I've posted another comment on this parent comment saying how you could access the full-text, but I haven't directly posted the link to said text, as I'm not sure if it's allowed.


The first — and maybe only, or at least sufficient — use of tissue engineering at scale is not going to be growing organs for implantation, growing meat in a lab for human consumption, or anything quite that flashy.

The first one is going to be the ability to grow liver slices at scale for tox screening in pharma.

animal rights issues entirely aside: we spend entirely too much time and money killing a whole lot of mice all the while knowing perfectly well they’re barely semi-decent models for toxicology.

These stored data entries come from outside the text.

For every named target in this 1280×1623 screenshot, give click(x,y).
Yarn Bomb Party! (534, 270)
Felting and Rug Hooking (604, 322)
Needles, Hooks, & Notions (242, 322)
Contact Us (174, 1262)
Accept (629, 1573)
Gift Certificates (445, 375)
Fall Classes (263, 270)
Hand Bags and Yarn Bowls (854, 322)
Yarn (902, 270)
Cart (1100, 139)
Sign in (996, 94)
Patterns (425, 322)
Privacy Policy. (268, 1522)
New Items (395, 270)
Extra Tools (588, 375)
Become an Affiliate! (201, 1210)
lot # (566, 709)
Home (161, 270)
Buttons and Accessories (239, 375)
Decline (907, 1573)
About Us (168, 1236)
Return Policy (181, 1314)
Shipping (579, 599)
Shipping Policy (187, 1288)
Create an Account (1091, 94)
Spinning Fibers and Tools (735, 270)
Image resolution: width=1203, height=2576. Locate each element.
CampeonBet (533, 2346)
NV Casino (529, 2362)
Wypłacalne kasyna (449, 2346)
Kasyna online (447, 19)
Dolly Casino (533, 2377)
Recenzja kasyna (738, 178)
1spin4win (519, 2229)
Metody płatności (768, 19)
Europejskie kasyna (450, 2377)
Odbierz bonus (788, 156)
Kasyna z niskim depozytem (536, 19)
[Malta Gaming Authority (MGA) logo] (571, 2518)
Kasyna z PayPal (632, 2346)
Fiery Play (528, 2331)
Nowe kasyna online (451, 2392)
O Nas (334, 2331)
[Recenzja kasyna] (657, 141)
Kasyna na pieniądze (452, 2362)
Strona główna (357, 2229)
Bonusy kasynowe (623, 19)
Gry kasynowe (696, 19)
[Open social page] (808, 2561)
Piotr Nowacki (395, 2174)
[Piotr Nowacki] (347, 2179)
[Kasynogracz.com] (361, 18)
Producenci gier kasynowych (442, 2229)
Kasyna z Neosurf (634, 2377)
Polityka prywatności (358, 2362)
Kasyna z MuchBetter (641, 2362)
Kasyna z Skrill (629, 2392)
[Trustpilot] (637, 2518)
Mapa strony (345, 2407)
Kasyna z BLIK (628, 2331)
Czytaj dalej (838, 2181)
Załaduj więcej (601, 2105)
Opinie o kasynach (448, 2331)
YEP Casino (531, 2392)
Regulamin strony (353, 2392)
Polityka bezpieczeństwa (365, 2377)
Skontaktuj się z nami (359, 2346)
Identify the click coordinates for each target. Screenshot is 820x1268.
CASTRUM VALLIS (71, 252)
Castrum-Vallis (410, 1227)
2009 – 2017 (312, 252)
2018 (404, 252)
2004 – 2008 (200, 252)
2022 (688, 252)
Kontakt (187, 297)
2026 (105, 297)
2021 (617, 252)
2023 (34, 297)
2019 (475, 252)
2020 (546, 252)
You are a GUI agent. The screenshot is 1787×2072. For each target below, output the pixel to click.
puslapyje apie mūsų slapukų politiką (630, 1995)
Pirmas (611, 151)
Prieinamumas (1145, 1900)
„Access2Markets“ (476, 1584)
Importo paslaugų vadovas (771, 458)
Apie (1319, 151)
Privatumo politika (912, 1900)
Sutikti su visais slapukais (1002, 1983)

if I can fill the lab with constant flow vats of slices of liver, they’ll read out fast, they’ll be a massive savings in time and money, and they’ll give us much more accurate results.


Sounds like a worthwhile undertaking. Do you know someone who is actively working on this problem?


The research has been complicated in the US because so many of the cell lines pass through fetal tissue. But IIUC it's ongoing (and not so encumbered in other countries). Not to say all are intertwined with fetal cell research, only that it's one of the cheapest sources of stem cells and law has made using it complicated.


Do you (or a GP) know how I can donate already-extracted stem cells for this?


Many are, it is just not a trivial problem to create or copy living organs.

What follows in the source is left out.